The Nakayama lemma as a concept is present throughout Commutative Algebra. And truth be told, learning it is not easy. The proof contains a small trick that is deceptively simple, but throws off many people. Also, it is easy to dismiss this lemma as unimportant. But as one would surely find out later, this would be an error in judgement. I am going to discuss this theorem and its proof in detail.

The statement of the theorem, as stated in Matsumura, is:

Let $I$ be an ideal in $R$, and $M$ be a finitely generated module over $R$. If $IM=M$, then there exists $r\in R$ such that $r\equiv 1\mod I$, and $rM=0$.

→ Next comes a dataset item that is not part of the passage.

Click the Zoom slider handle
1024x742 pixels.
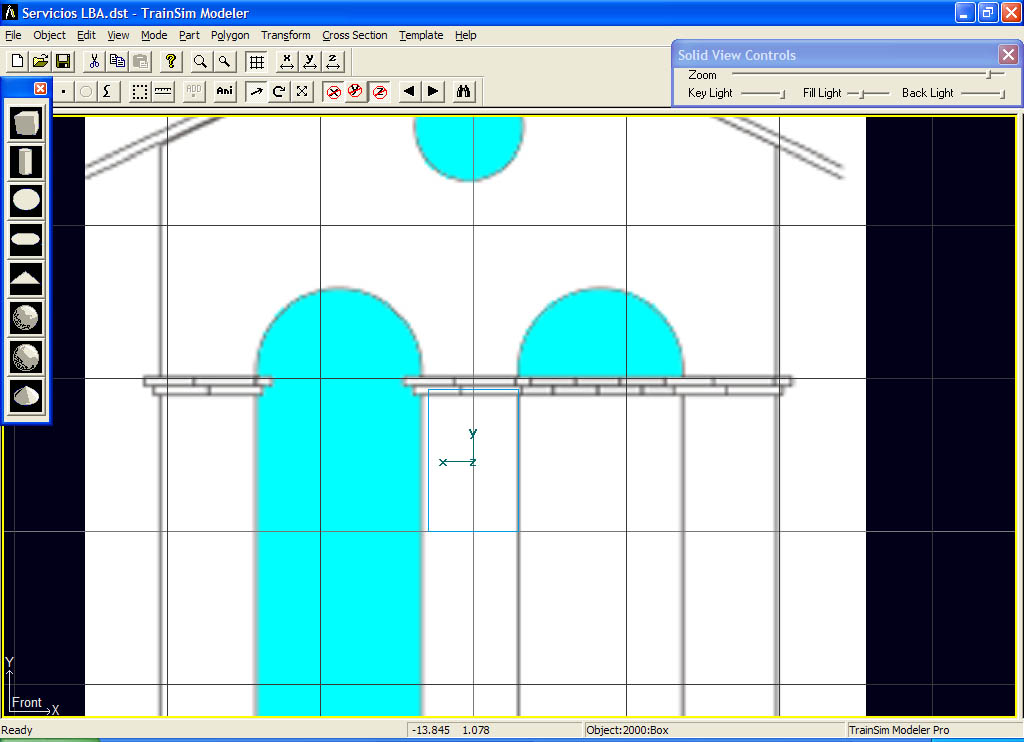click(x=989, y=74)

What does this statement even mean? Why is it so important? Why are the conditions given this way? Are these conditions necessary conditions? These are some questions that we can ask. We will try and discuss as many of them as we can.

$M$ is probably finitely generated so that we can generate a matrix, which by definiton has to be finite dimensional. Where the matrix comes in will become clear when we discuss the proof. What does $IM=M$ imply? This is a highly unusual situation. For instance, if $M=\Bbb{Z}$ and $I=(2)$, then $(2)\Bbb{Z}\neq\Bbb{Z}$. I can’t think of examples in which $I\neq (1)$, and $IM=M$. However, that does not mean that there do not exist any. What does it mean for $r\equiv 1\mod I$? It just means that $r=1+i$ for some $i\in I$. That was fairly simple! Now let’s get on with the proof.

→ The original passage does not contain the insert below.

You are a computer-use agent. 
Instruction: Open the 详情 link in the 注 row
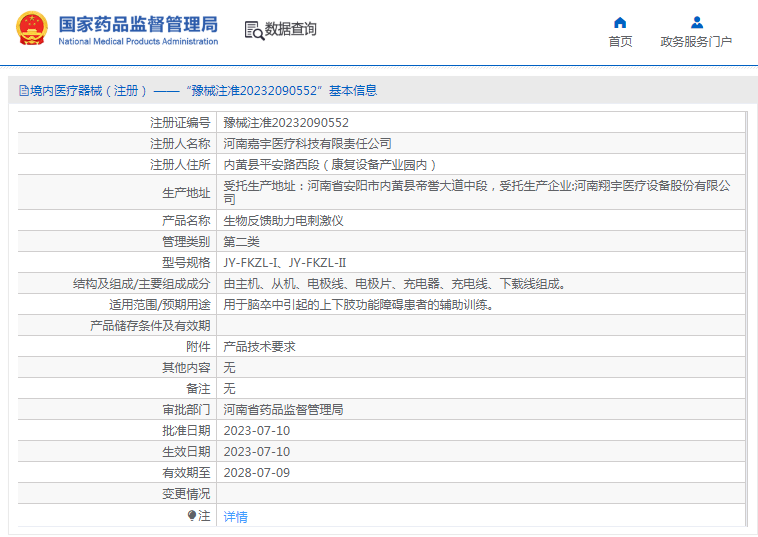235,517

Let $M$ be generated by the elements $\{a_1,a_2,\dots,a_n\}$. If $IM=M$, then for each generator $a_i$, we have $a_i=b_{i1}a_1+b_{i2}a_2+\dots+b_{in}a_n$, where all the $b_{ij}\in I$. We then have $b_{i1}a_1+b_{i2}a_2+\dots+(b_{ii}-1)a_i+\dots+b_{in}a_n=0$. Let us now create a matrix of these $n$ equations in the natural way, in which the rows are indexed by the $i$‘s. The determinant of this matrix will be $0$, as for any column vector that we multiply this matrix with, we will get $0$. On expanding this determinant, we will get an expression of the form $(-1)^n+ i$, where $i\in I$. If $n$ is odd, then just multiply the expression by $-1$. In either case, you get $1+i'$, where $i\in I$ ($i'=i$ or $i'=-i$).

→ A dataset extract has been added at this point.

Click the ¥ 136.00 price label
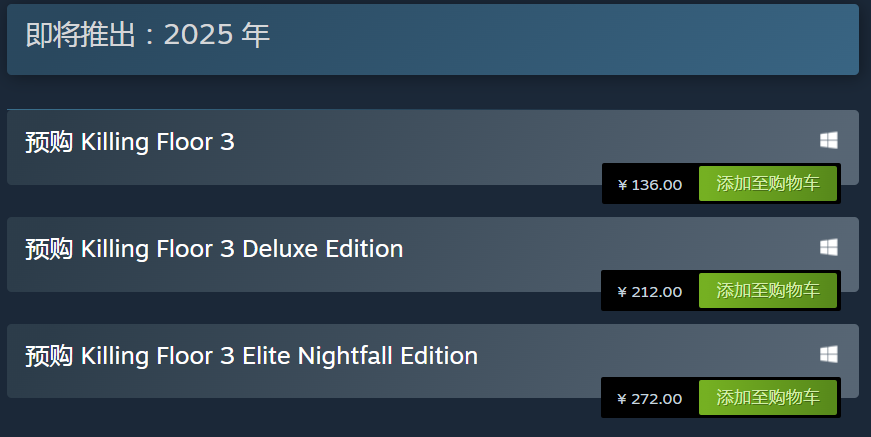Viewport: 871px width, 437px height. [650, 185]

Now as $1+i'$ is $0$, we have $(1+i')M=0$. Hence, $r=1+i'$ such that $r\equiv 1\mod I$ and $rM=0$

The reason why the proof is generally slightly confusing is that it is done more generally. It is first assume that there exists a morphism $\phi:M\to M$ such that $\phi(M)\subset IM$. Cayley-Hamilton is then used to give a determinant in terms of $\phi$, and then it is assumed that $\phi=1$. Here I have directly assumed that $\phi=1$, which made matters much simpler.